RECORDS FOR THIS EXERCISE:
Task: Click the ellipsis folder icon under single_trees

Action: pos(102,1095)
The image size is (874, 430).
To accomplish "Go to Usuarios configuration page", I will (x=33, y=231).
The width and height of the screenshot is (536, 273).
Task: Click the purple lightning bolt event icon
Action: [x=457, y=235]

WHAT IS NEEDED: Repeat the material above in full so that each line matches the original exactly.

ANSWER AREA:
Task: Click the ellipsis folder icon under single_trees

Action: pos(102,1095)
The image size is (874, 430).
To accomplish "Go to Usuarios configuration page", I will (x=33, y=231).
The width and height of the screenshot is (536, 273).
Task: Click the purple lightning bolt event icon
Action: [x=457, y=235]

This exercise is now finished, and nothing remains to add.